Seasons
- ← 20082010 →

= 2009 Formula Lista Junior season =

The 2009 Formula Lista Junior season was the tenth Formula Lista Junior season. It began on April 11 at Dijon-Prenois and ended on September 27 at Monza after twelve races. Kevin Giovesi was crowned series champion.

==Teams and drivers==
- All cars are powered by BMW engines, and Mygale FB02 chassis.
───
◆ **EXERCISE OBJECTIVE**:
Output the passage from the Formula Lista Junior season text, starting at "The 2009 Formula" and ending at "Mygale FB02 chassis.". The material that comes next has no connection to the Formula Lista Junior season text.

◆ **SUPPLIED MATERIAL**:
───
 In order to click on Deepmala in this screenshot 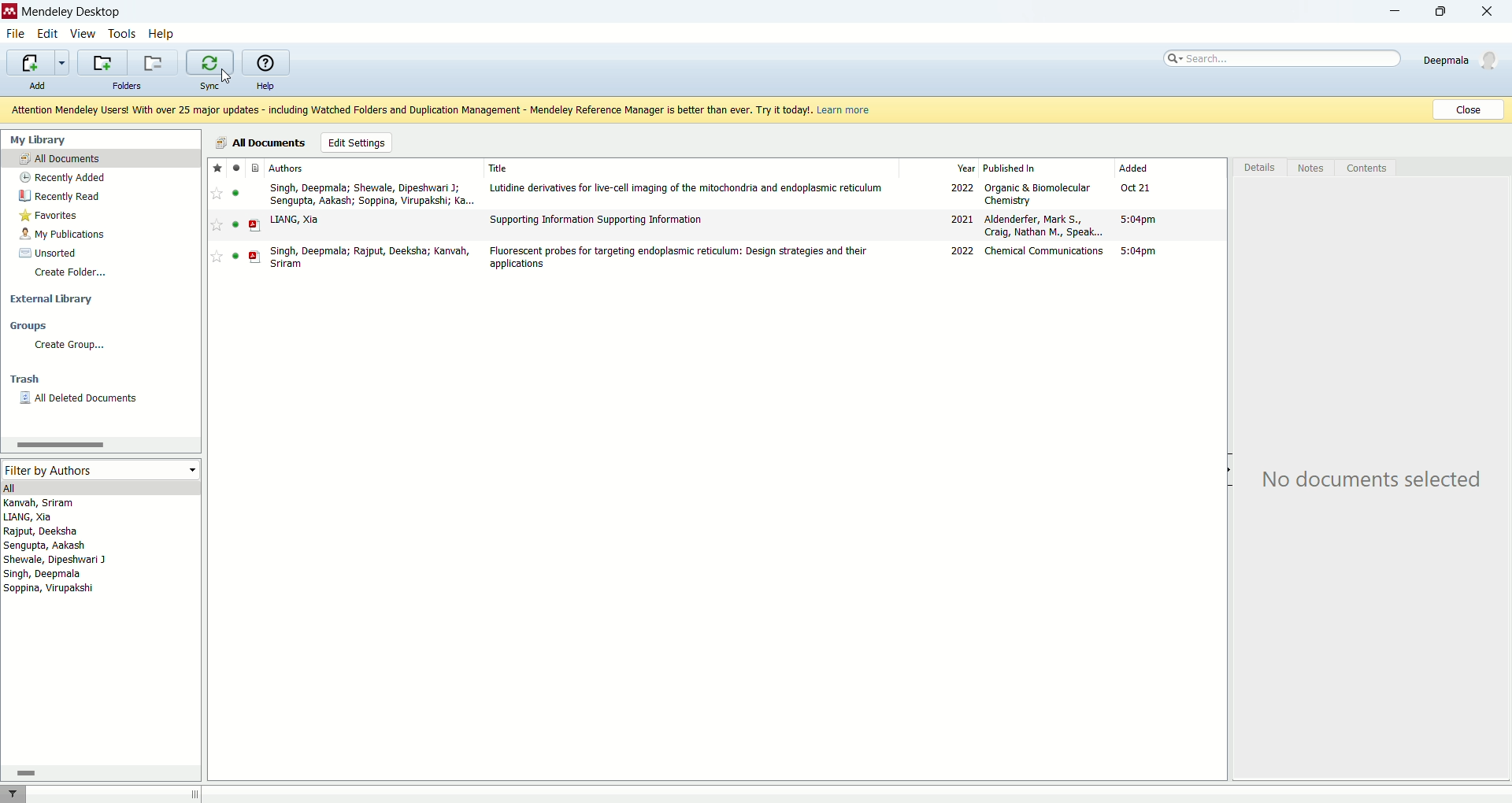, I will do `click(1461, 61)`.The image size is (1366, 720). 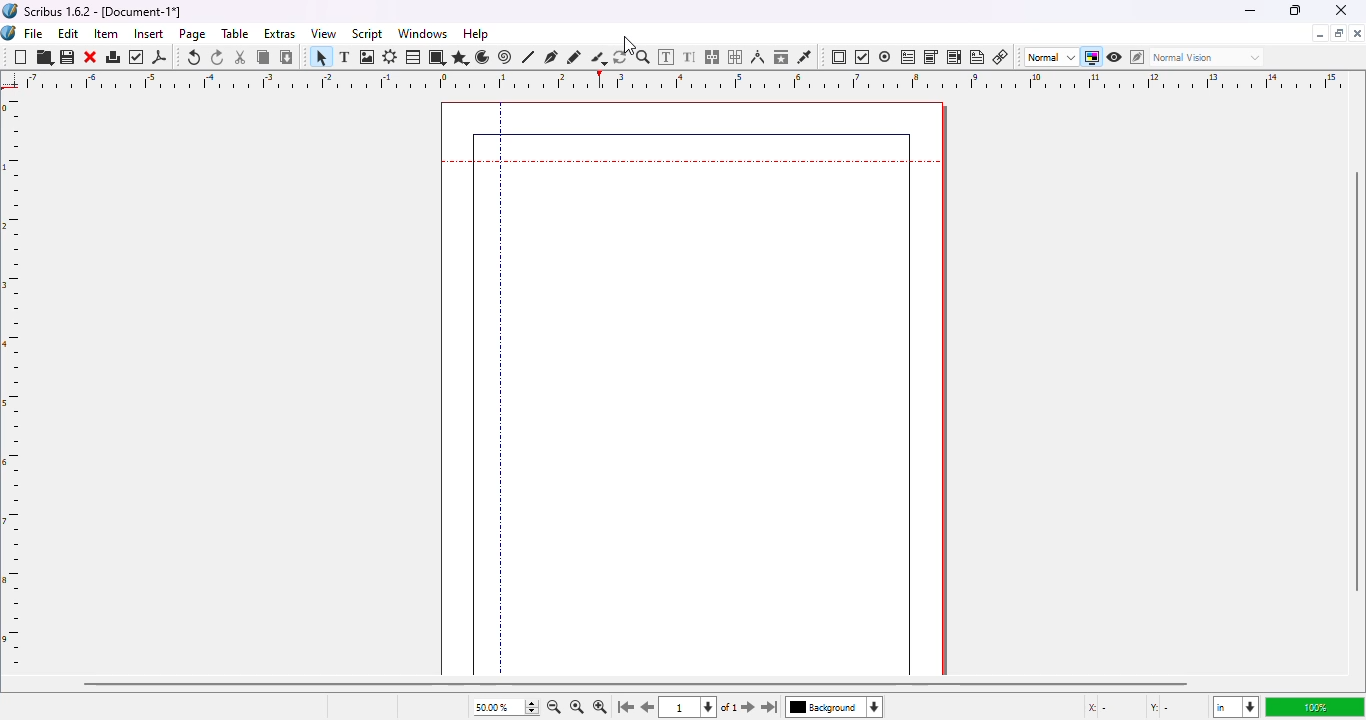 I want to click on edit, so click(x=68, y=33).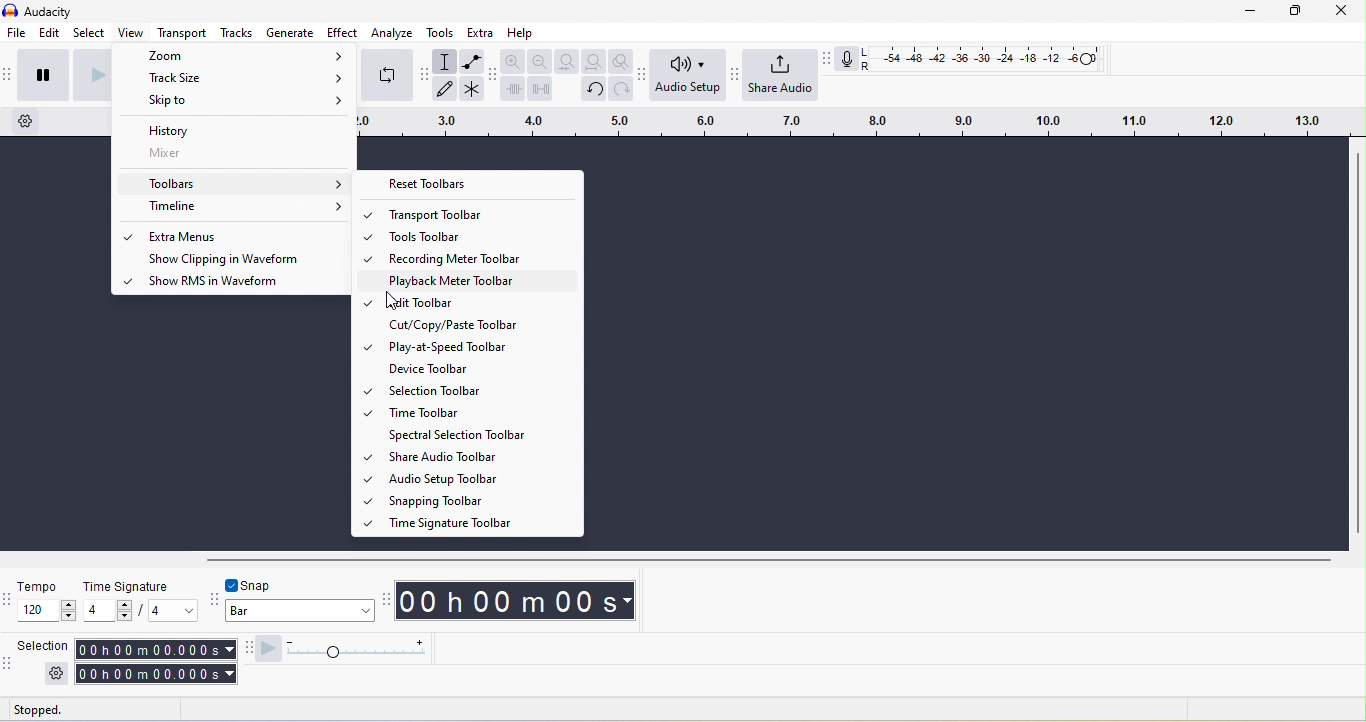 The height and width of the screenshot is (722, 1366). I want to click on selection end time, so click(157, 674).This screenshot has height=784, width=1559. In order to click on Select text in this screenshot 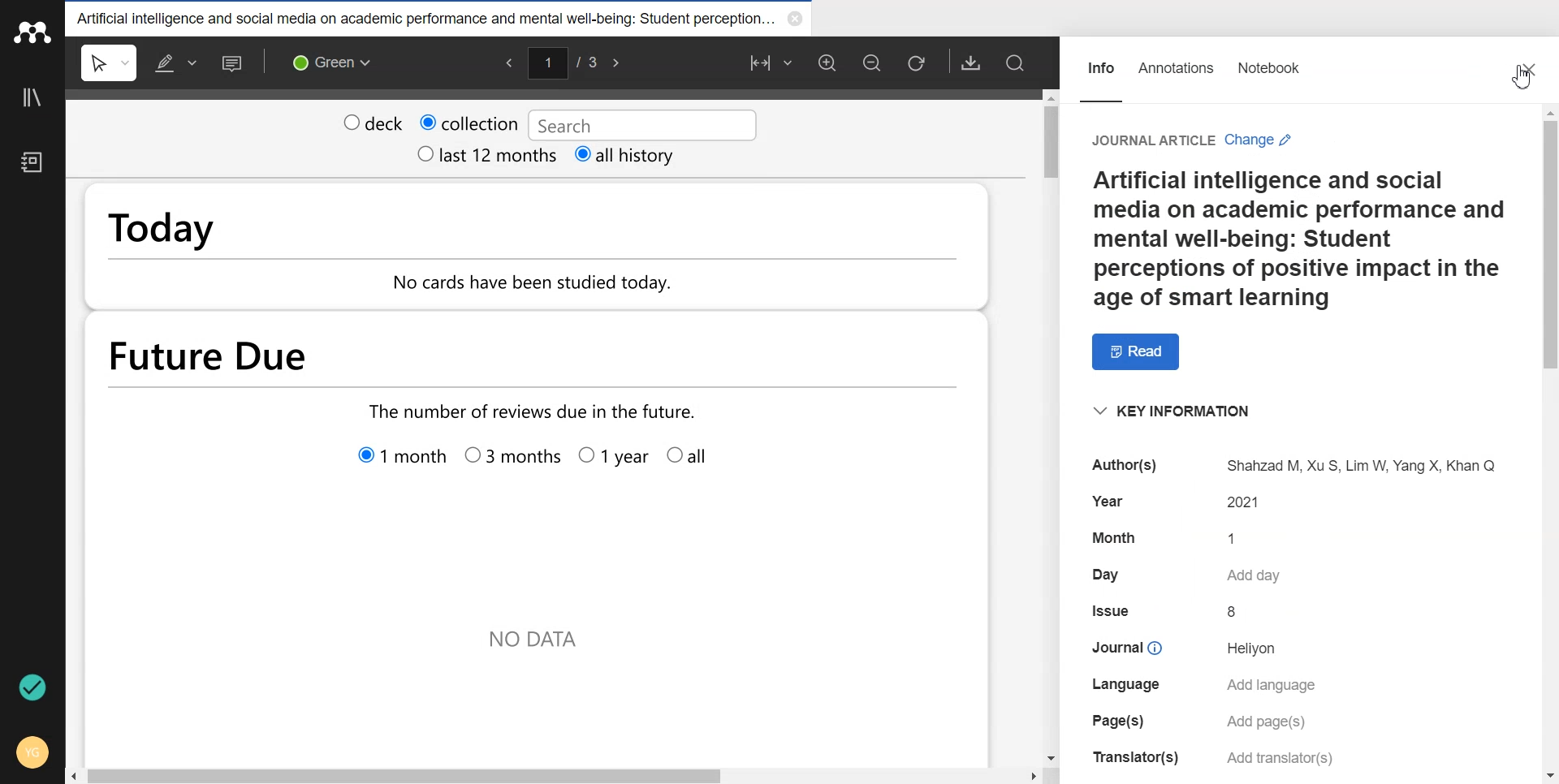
───
◆ **EXPECTED ANSWER**:
The 2009 Formula Lista Junior season was the tenth Formula Lista Junior season. It began on April 11 at Dijon-Prenois and ended on September 27 at Monza after twelve races. Kevin Giovesi was crowned series champion.

==Teams and drivers==
- All cars are powered by BMW engines, and Mygale FB02 chassis.